ぼくらはこの判断のほうを憶えこみ、しかもこの判断を経験と思い違えている。とはいえ、判断は経験ほどに信用のおけるものではない。
経験を新鮮なままに保持して、そこからつねに新しい判断を汲みだせるようにするためには、特定の技術が不可欠だ。
最上の認識はそのつど、生きた経験から、新しくつくりだされねばならぬ。
この文章をわかりやすく読み解いてみましょう。
経験から、つねに新しい判断を
ブレヒトのことばを「映画鑑賞」におきかえてみると、わかりやすくなりますよ。
むかし見た映画を、今、見たら・・・あれっと思ってしまうことがあります。
ぼくらは映画を見るとたいてい、じつに早ばやと判断【「いい・悪い」といった点数などによる評価】に転化してしまう。

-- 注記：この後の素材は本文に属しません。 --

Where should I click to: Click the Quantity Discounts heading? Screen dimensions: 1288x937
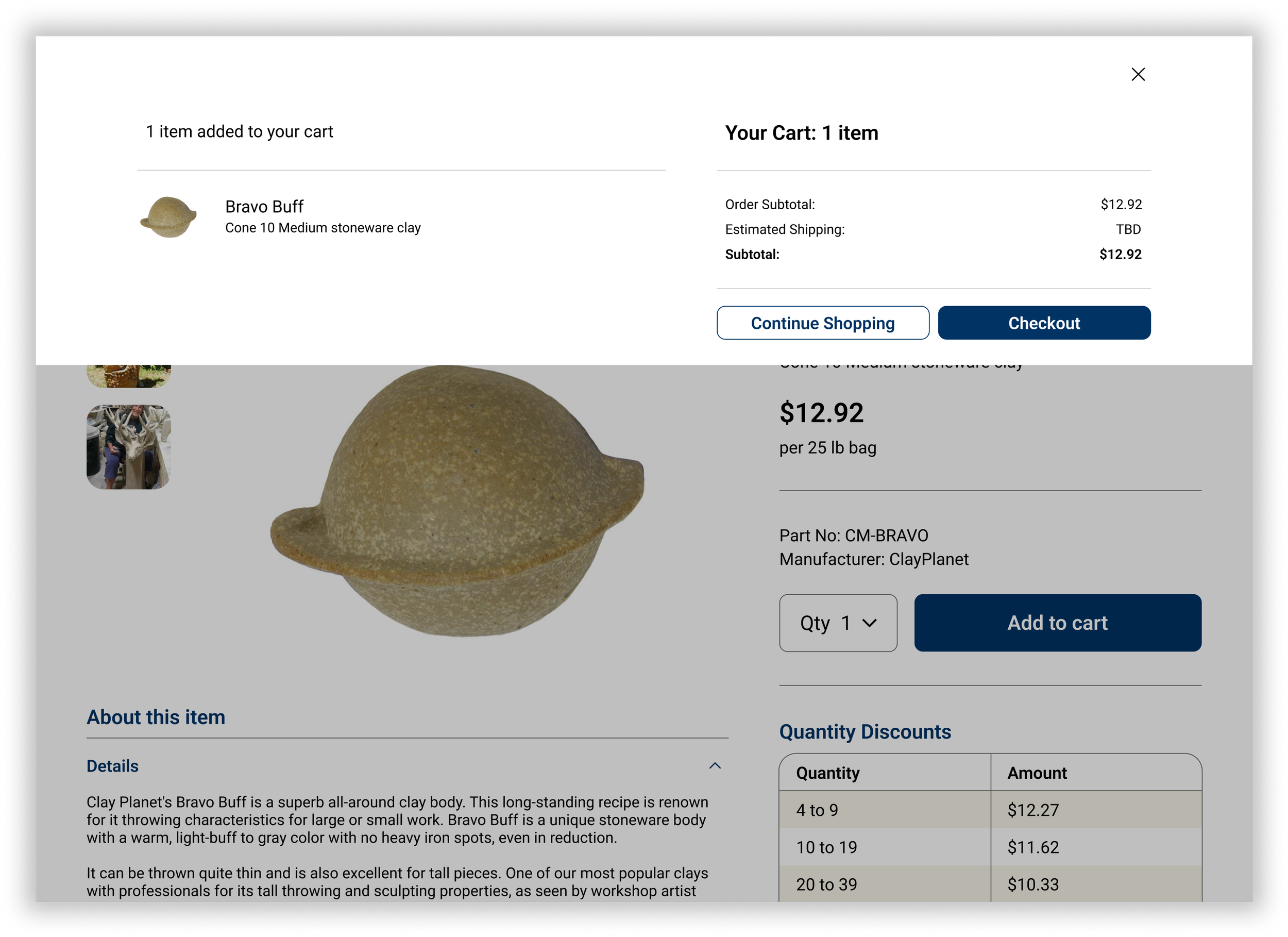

ぼくらはこの判断【点数】のほうを憶えこみ、しかもこの判断【点数】を映画の価値と思い違えている。
とはいえ、この判断は信用のおけるものではない。
映画をDVDなどで保持して、そこからつねに新しい判断を汲みだせるようにしてみよう。
最上の認識はそのつど、生きた経験から、新しくつくりだされる。
「とってもいい」と思っていた映画を、何年か経(た)って見直したら「なにこれ」って愕然(がくぜん)としたり…その逆もありますね。
それを映画だけじゃなく、日常のすべてに拡(ひろ)げて「むかし経験したのと同じことが、今、おこったら、まったく違うことを考えるかも」というのが文章の意味です。

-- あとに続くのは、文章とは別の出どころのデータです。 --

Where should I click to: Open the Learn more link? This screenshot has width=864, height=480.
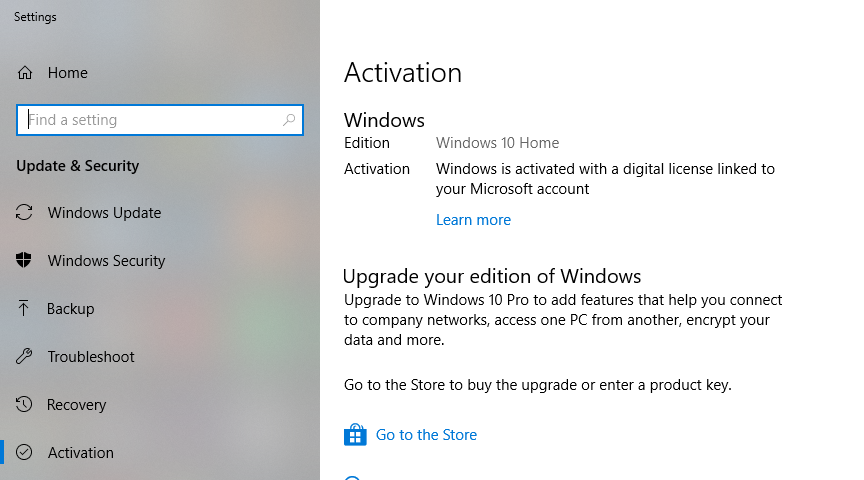coord(473,220)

ブレヒトさんは、「人間が成長するとは、つまりそういうことだよ」といっているんですね。
ちなみに・・・
こんな解釈があってもいいかな。
恋人にフラれるという「経験」をした。
そのときは、サイテーサイアクという「判断」をした。
だけど、その後いろいろあって、今の彼と知り合った。
今の彼はサイコー。あのときフラれて引っ越したり仕事を変えなければ、この人とは知り合えなかった。
あのときフラれてよかったニャと今では思っている。
解釈の是非はさておき・・・ま、あんたが幸せなら手をたたこう。